DiFirenze MuchaiFirenze Muchai
Tempo di lettura: 3 minuti.
La Trump Organization fa causa alla "woke" Capital One per aver cancellato gli account
  • La Trump Organization fa causa a Capital One, sostenendo che la banca ha chiuso i propri conti per motivi politici, causando danni finanziari.
  • Capital One nega le accuse, affermando di non chiudere conti in base a opinioni politiche, riferendosi alle ricadute bancarie successive al 6 gennaio.
  • Trump solleva preoccupazioni in merito al "debanking", confrontandosi con l'amministratore delegato della Bank of America sulle affermazioni secondo cui le banche stanno escludendo i conservatori.

Il trust aziendale deldent Donald Trump ha intentato una causa contro Capital One, accusando la banca di aver chiuso i suoi conti per motivi politici. La Trump Organization sostiene che le chiusure hanno causato danni finanziari per milioni di dollari e rientrano nella tendenza al "debanking" promossa dall'amministrazione Biden.

La causa, presentata venerdì presso un tribunale statale della Florida, sostiene che Capital One abbia arbitrariamente chiuso oltre 300 conti collegati alla Trump Organization nel giugno 2021. Secondo quanto riportato, all'epoca i conti contenevano milioni di dollari.
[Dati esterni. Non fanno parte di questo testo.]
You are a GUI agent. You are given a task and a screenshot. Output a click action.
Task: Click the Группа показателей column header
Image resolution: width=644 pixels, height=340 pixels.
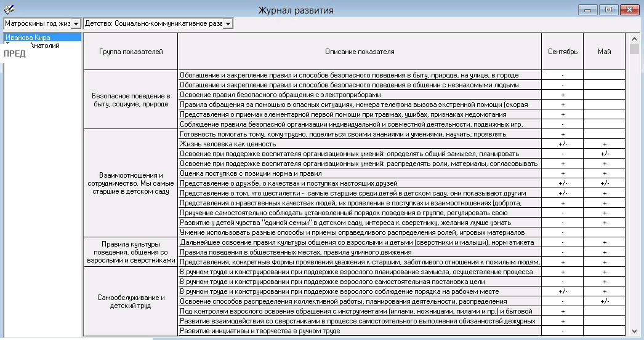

Tale decisione, stando alla denuncia, avrebbe gravemente compromesso le operazioni finanziarie di tutte le proprietà, gli inquilini e i dipendenti dell'organizzazione.

"Con questa azione legale, intendiamo ritenere Capital One responsabile dei milioni di dollari di danni causati non solo alla nostra azienda, ma anche alle decine di immobili, alle centinaia di inquilini e alle migliaia di dipendenti della Trump Organization che si affidavano a questi conti per il proprio sostentamento", ha dichiarato la società in un comunicato.

Capital One nega le accuse, Eric Trump afferma che ne seguiranno altre

Secondo il New York Times, un portavoce di Capital One ha smentito le affermazioni della Trump Organization, dichiarando che la banca non ha mai chiuso conti correnti esclusivamente sulla base di opinioni politiche.

"Capital One non ha mai chiuso, né chiude tuttora, i conti dei clienti per motivi politici", ha dichiarato il portavoce in risposta ai documenti presentati in tribunale.

La causa intentata dalla Trump Organization sostiene che le azioni della banca si inseriscono in uno schema già osservato durante il mandato della precedente amministrazione, in cui le istituzioni si sono distanziate da Trump, da sua moglie Melania e dalle loro attività commerciali a partire dal 6 gennaio 2021, giorno in cui si verificarono i famigerati disordini al Campidoglio .

Dopo gli eventi del 6 gennaio, la famiglia di Trump insiste sul fatto che diverse grandi banche abbiano reciso i legami con Trump e il suo impero commerciale. Deutsche Bank e Signature Bank erano tra gli istituti finanziari che presumibilmente "hanno smesso di collaborare" con lui all'inizio del 2021.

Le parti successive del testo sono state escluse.